The curly-haired man was Lawrence Grob, a veteran of the rebellion. He is 45 years old, and almost every day for the last nine years he has blown his brass bugle every night at 9 o'clock sharply, rain or shine, and again every morning at exactly 6 o'clock. He has long borne the nickname of "the town clock of Red Hook Point." The working people who swarm in the tenements around the eating saloon get up to breakfast to the morning music, and tumble into bed at night at taps with the regularity of soldiers in camp.
Larry Grob is a son of the late Dr. Martin Grob, who used to preach for years in Essex street, in this city, and the bugle that has been called his "clock" is one that he carried when he served on the frontier under "Buffalo Bill" Cody in the First United States Cavalry. He has still another bugle, that is bigger, and decked all out with red silk tassels, that he got when he enlisted in the Sixth Corps, under Gen. Sedgwick, on April 21, 1861. He left the service after fifteen years, but kept up the practice of sounding "reveille" and "taps" when he opened an eating saloon. Ever since he moved to Conover street, nearly ten years ago, the tenement dwellers have been able to dispense with timepieces at their homes, and have trusted to the music of the bugle to keep them posted on the time for retiring and rising.
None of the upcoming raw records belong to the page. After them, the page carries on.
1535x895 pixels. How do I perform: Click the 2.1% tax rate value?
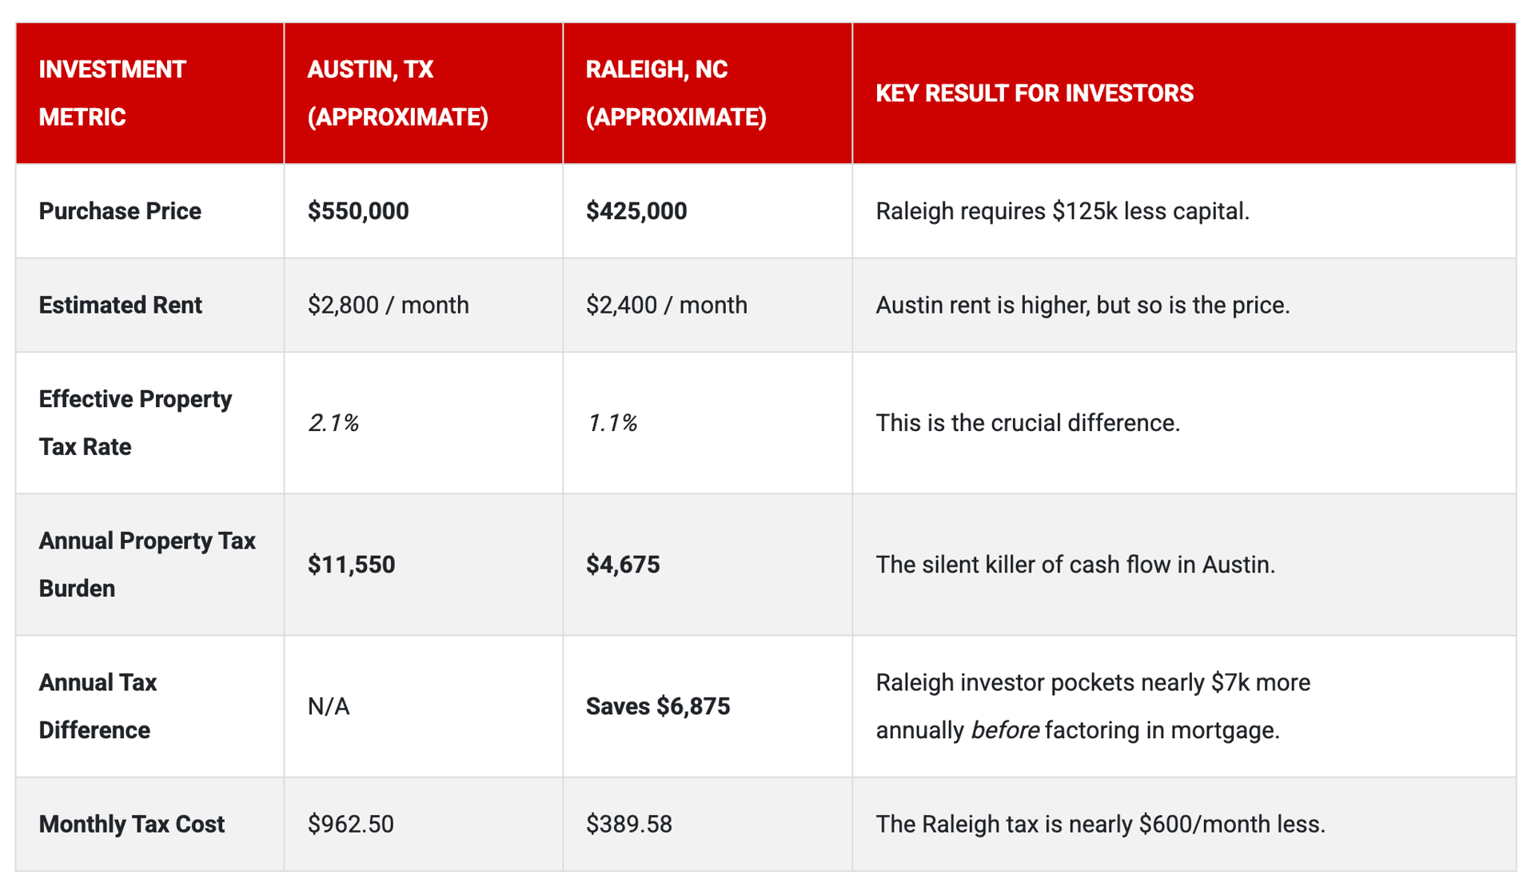click(333, 422)
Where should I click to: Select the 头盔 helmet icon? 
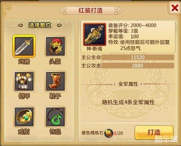click(55, 46)
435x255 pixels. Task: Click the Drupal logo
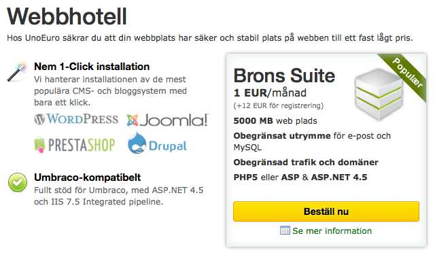click(x=157, y=143)
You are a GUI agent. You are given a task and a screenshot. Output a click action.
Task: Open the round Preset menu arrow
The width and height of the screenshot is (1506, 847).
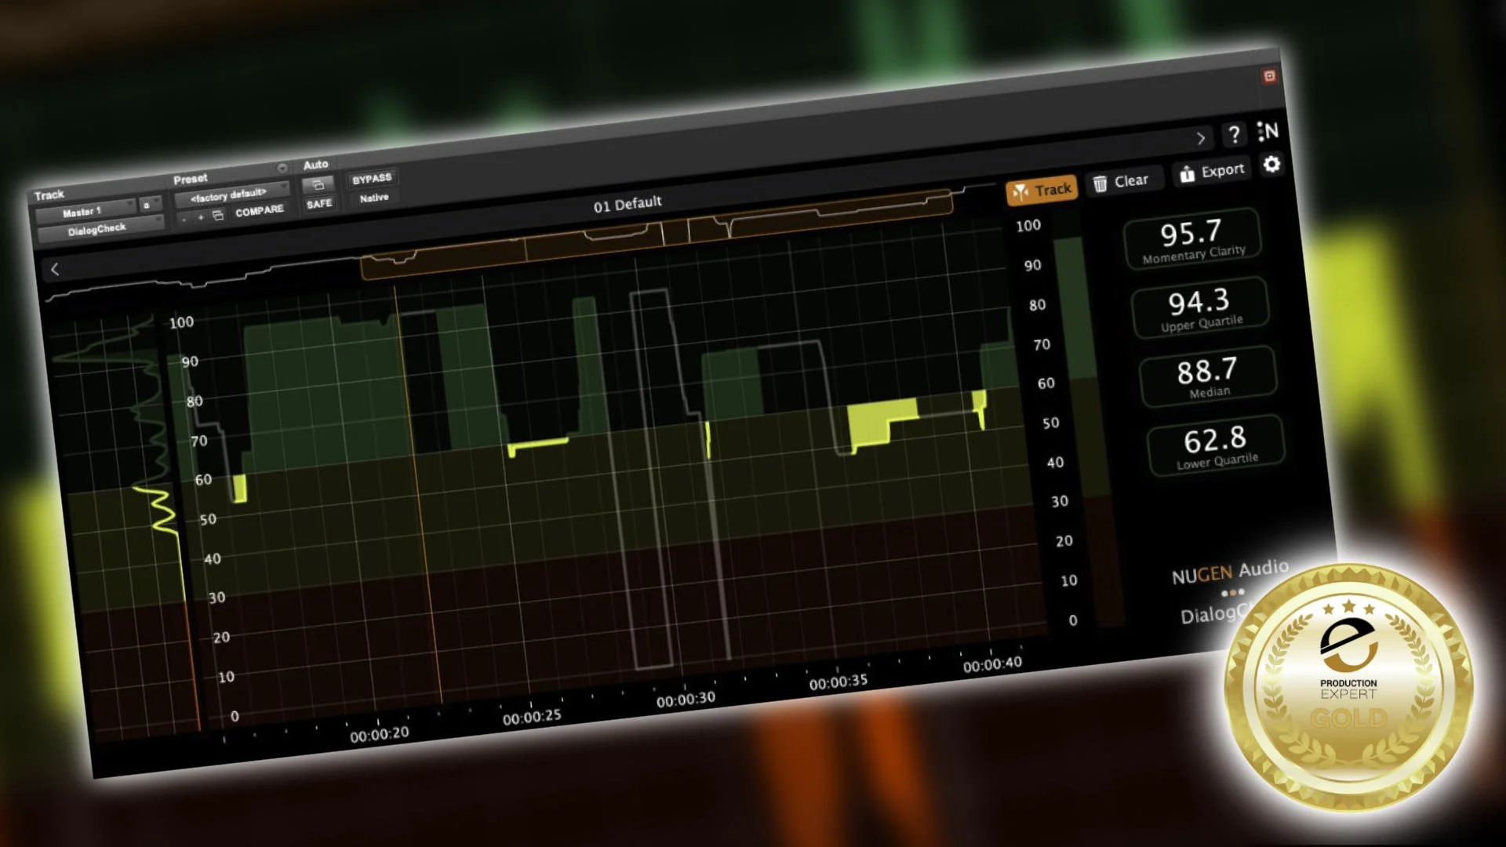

In clear weather Larry sounds the call from the roof top of the house, and the bugler at Governor's Island sends back an answering call. The echo of the answer can be faintly heard on calm nights by the tenement
dwellers.
A fortnight ago Bugler Grob was taken sick and was unable to blow the usual reveille. When he got out again the wife of one of the workingmen in the Sullivan street row boxed his ear's in the grocery store.
"See here," she cried impetuously, "you didn't blow that bugle the other day, and my man overslept himself and lost a day's work by being two hours late at the steamer."
Bugler Grob is not the only one in the eating house that can blow a bugle musically. A tall, flaxen-haired maiden, with big, blue eyes and perfectly sound lungs in her trim body, gives the reveille and taps just as sonorously as he. She is Emile Grob, the 16-year-old daughter of the army bugler, and a pet of the Grand Army men. For several years, when her father's Grand Army post marched to Farragut's grave on Decoration Day, Emile decked in a handsome sailor suit and carrying a bugle was dragged in triumph in a military wagon at the head of the procession, and blew the impressive notes of "taps" over the famous Admiral's grave.
Every day at noon for years she made the air ring with a bugle call that summoned the workers on the docks to their midday meal at Grob's inn. Nowadays, however, Emile has given up bugle playing and has her thoughts
on more romantic things.
"I want to get married, mamma," she said, and tossed the brass instrument aside for good. So Larry now blows the call for dinner himself, and Emile is working to lay up something for that happy day she is dreaming of.
Larry has an American flag 36 feet long that covers the entire front of his house when it is hung from the roof. That flag, he says, will float proudly from the flagstaff on the roof when Emile wins a husband.